Circulation des productions théâtrales entre la France et l’Europe

Université de Bretagne Occidentale
UFR Lettres et sciences humaines

Mémoire de fin d’études
La circulation des productions théâtrales entre les institutions culturelles françaises et européennes
La circulation des productions théâtrales entre les institutions culturelles françaises et européennes : Une relation réciproque ou unilatérale ?

Présenté par :
Sabrina PASQUIER
Master 2 Management du spectacle vivant

Sous le direction de :
M. René LAFITE

Année universitaire :
Septembre 2006

Table des matières

Methodes

Les méthodes utilisées pour cette étude sont multiples. Elles s’appuient dans un premier temps sur des recherches documentaires, mais aussi sur des entretiens réalisés avec des professionnels du théâtre et de l’Europe (entre mai 2005 et août

2006) et des « personnes-ressource »1. Une étude statistique a été également

menée auprès des théâtres nationaux, des centres dramatiques nationaux et de certaines scènes nationales.

Il convient de mentionner que cette méthode conduit inévitablement à une certaine absence de recul (il est question souvent d’actualité, les personnes interrogées sont majoritairement françaises, pour des questions pratiques). Aussi, les paroles d’acteurs manquent souvent de neutralité.

Soulignons qu’à ce jour, très peu d’ouvrages et de colloques problématisent réellement la notion d’échanges entre la France et l’Europe dans le domaine du théâtre et, plus largement, du spectacle vivant.

1 Voir annexe 1, « personnes ressource interrogées », p. 125.

Introduction

« Le voyage, c’est l’autre nom du spectacle. » Robert Lacombe

L’art théâtral, conçu dans son sens large (un lieu, un temps, une action, un public) est né dans sa forme moderne sur le continent européen. Il apparaît au VIe siècle av. J.C en Grèce.
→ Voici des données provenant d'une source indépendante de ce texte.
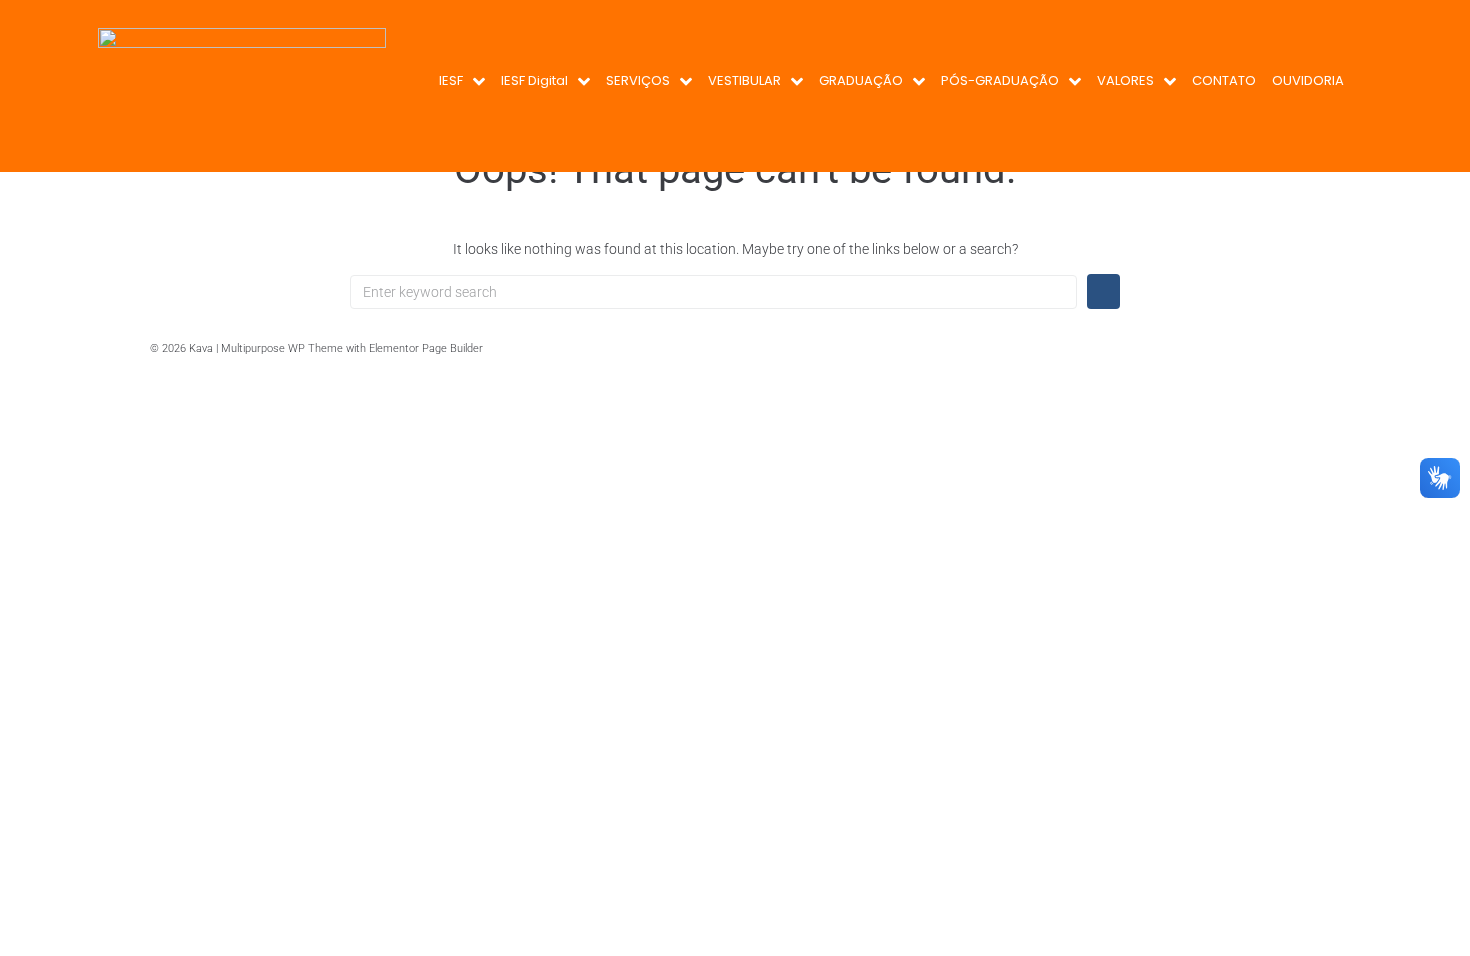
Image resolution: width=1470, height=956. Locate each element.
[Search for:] (713, 292)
Son répertoire commence avec Eschyle, Euripide, Sophocle, et se déploie à l’âge classique aux quatre coins de l’Europe avec Shakespeare et Molière, puis Tchekhov et Strindberg, pour ne citer que les auteurs les plus joués du répertoire.

Le théâtre incarne donc la diversité linguistique, de la Grèce à la Grande-Bretagne, de la France à la Suède.

Figure emblématique de l’ensemble des arts du spectacle (musique, danse, cirque), le théâtre s’avère ainsi être un trait de civilisation unique, « élément tout aussi déterminant de la formation d’un espace commun européen que les monuments ou les églises1. »

Bien que le théâtre soit reconnu comme la forme la plus européenne du spectacle vivant, il rencontre bien des difficultés à traverser les frontières, comparé aux autres arts du spectacle.

Les arts de cirque, itinérants par tradition, ont toujours présenté un penchant à l’extraversion. Les arts de la rue, quant à eux, sont voués au voyage par nécessité autant que par désir.

La danse et la musique ont une réputation d’universalité ; l’internationalisme a également gagné le petit monde de la marionnette, à travers les grands festivals internationaux.

Ces arts ont de commun qu’ils se jouent des frontières : ils véhiculent un langage international aisément compréhensible par tous les publics nationaux.

La large diffusion à l’étranger de certaines compagnies et ensembles démontre l’intérêt et le potentiel que représente l’international pour ces disciplines artistiques.

Nous comprenons que les arts sont inégaux devant l’étranger : entré au XIXe siècle dans l’ère de la traduction, le théâtre bénéficie depuis peu d’années des commodités du surtitrage, mais la langue reste un obstacle.

Qu’en est-il donc de la circulation des productions théâtrales entre la France, attachée à la notion d’« exception culturelle » et l’Europe, soucieuse de préserver la « diversité culturelle » ?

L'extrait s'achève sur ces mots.